Australian Accounting Standards Board, 1999, AASB 1015 Acquisition of Assets.

Australian Securities and Investments Commission, 1994, Practice Note 54 Accounting for the Acquisition of Net Assets in Financial Statements or a Prospectus, September.

Australian Stock Exchange, 2001, Document No. 198707, “Wesfarmers Limited, ‘Letter to SMI Shareholders/Supplementary Bidders Statement/ Notice of Variation'”, 12 July.

Australian Taxation Office, 2001, Class Ruling (CR 2001/51), “Acquisition of Howard Smith Limited by Wesfarmers Retail Pty Ltd”, as at 17 October.

Emerging Issues Task Force, 1999, Issue No. 99-12 Determination of the Measurement Date for the Market Price of Acquirer securities Issued in a Purchase Business Combination, FASB, 1999.

FASB, 2001, Statement 141 Business Combinations, June.

International Accounting Standards Board, 2001, International Accounting Standard IAS 22 Business Combinations.

International Accounting Standards Board, 2004, International Financial Reporting Standard IFRS 3 Business Combinations.

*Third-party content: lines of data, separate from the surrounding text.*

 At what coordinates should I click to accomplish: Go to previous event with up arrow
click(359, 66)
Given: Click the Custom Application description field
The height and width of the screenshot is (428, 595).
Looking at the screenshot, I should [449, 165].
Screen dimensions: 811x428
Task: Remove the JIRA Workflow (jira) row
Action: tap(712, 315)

Lonergan, W., 2004, “Establishing the Fair Value of Consideration Given in an Acquisition”, Australian Accounting Review 14,2: 85-90.

Urgent Issues Group, 2001, Abstract 41 Fair Value of Equity Instruments Issued as Purchase Consideration, AASB, September.

Wesfarmers Limited, 2002, Annual Report, June.

John Trowell is a PhD student in the Commerce Research Centre, School of Accounting and Finance, University of Wollongong.